Industry officials claim that trucks are professionally cleaned. Ideally that is true, but that can be costly and keep the vehicle off the road too long. Some tanker drivers have admitted regularly hauling loads of cranberry juice and milk and carrying industrial chemicals on each back haul. Just one infected load of apple juice can find its way into more than 70,000 homes!
Also, many Canadians worry about the synthetic hormones injected into livestock. Although Health Canada has not allowed bovine growth hormone (BGH) to be used on Canadian cows, there are fears about the unlabelled dairy products that arrive here daily from the US. Repeated recalls of food and a number of lawsuit settlements over deaths from food poisoning (some up to $90 million US), have been costly.
The meat industry has been struggling with new and far more virulent foodborne pathogens such as E. coli 0157:H7 and campylobacter. Food firms may have to start cleaning up their act; but their first impulse is to irradiate.
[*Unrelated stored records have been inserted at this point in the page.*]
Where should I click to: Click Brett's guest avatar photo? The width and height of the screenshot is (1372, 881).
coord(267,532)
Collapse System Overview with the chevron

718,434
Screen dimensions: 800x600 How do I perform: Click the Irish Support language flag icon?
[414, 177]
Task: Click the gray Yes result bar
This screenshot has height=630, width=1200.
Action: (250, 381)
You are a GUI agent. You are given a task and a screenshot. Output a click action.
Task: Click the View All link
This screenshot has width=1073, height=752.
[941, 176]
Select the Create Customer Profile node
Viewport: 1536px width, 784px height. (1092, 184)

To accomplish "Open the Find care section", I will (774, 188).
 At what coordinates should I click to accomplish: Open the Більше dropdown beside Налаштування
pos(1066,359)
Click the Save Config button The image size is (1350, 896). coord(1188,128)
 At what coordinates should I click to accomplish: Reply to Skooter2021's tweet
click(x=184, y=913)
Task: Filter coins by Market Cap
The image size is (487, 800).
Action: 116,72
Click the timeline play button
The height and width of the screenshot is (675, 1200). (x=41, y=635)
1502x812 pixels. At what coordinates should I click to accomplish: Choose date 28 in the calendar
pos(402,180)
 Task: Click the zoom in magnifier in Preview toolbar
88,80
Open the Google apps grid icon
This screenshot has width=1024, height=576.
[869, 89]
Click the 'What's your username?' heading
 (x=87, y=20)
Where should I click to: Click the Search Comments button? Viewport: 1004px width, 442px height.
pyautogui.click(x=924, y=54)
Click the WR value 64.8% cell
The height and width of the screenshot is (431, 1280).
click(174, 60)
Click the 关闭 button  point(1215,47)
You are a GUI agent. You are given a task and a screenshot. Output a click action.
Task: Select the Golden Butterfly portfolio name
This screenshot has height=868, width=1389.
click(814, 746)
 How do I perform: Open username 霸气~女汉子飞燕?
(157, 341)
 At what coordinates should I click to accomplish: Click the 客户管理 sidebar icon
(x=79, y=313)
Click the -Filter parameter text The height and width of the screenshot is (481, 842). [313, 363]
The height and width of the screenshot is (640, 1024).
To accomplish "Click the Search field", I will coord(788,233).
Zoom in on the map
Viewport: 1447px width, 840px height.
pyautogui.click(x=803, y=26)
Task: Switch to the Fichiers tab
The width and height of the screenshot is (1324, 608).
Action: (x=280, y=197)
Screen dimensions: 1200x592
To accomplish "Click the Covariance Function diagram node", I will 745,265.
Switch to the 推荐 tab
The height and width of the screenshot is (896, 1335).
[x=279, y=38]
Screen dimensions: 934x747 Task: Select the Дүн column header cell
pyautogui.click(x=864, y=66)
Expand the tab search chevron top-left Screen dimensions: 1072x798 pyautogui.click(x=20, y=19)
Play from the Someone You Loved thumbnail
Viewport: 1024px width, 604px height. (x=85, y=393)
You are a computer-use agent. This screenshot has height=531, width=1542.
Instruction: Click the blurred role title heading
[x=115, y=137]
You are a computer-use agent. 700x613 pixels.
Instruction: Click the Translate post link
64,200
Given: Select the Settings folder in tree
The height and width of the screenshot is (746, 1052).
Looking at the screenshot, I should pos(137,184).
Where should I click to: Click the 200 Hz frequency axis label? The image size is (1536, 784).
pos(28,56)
When hearings began in 1997 on US Agriculture Department plans to secure broad power to impose fines on those distributing infected products, legislators were greeted by an orchestrated panel of expert witnesses provided by: the American Meat Institute, Grocery Manufacturers of America, National Food Processors Association and the National Broilers Council. Their message was clear: technology is the way to a safe food supply, not fines and sanctions. Technology? Read that as irradiation.
Irradiation A Step Backwards
Irradiation gives a whole new meaning to "nuking" your food. The radiation comes from gamma-ray emitters such as cobalt-60. It works by stripping electrons from atoms to f create positively and negatively charged ions that harm or t kill rapidly-growing cells in molds, fungi, insects and microbes. There is no residual radioactivity and the exposure used is usually low. Food is rendered relatively sterile. Ionizing radiation has been around for more than four decades. Industry would like to expand its use of irradiation although the procedure "may not be foolproof." In fact, increased reliance on irradiation may discourage other changes in food handling. In 37 countries, health authorities have approved radiation of 40 different foods, including spices and grains, de-boned chicken, fruits and vegetables. Twenty-four of these countries, including the US and Canada, are actually applying the process for commercial purposes.
For many, questions remain about the precise chemical changes to the food. When you strip charged electrons (ions) from atoms, you can change their chemical essence. In the US, the Food and Drug Administration is studying the possibility of toxicity and nutrition loss as a result of irradiation. At greater exposures, vitamins can definitely be lost. Many consumers say they will boycott meat labelled with the familiar radiation symbol or marked "treated with irradiation."
Vegetables and fruits are by far your safest bet, but they should be washed (even if they're organic) to remove any contaminating bacteria that may have attached themselves to the skin.
The potentially fatal E. coli strain has been associated with lettuce, fruit and fruit juices as well as beef. In fact, in 1996, an E. coli outbreak hit the western states and BC; apple juice was found to be the source after 66 people became severely ill and one child died. Meat is far riskier and should be cooked to at least 68°C (155°F); there should be no pink left inside. Chicken is particularly dangerous; chickens peck at their own feces. Thoroughly clean the knife you use to cut raw poultry, as well as the cutting board and your hands, before you touch any other food. "Treat all foods as if they are potentially contaminated," says US food expert Joe Madden, "Because potentially, they are."
Canadians may want to start being as wary of their domestic food as they are of food they consume abroad.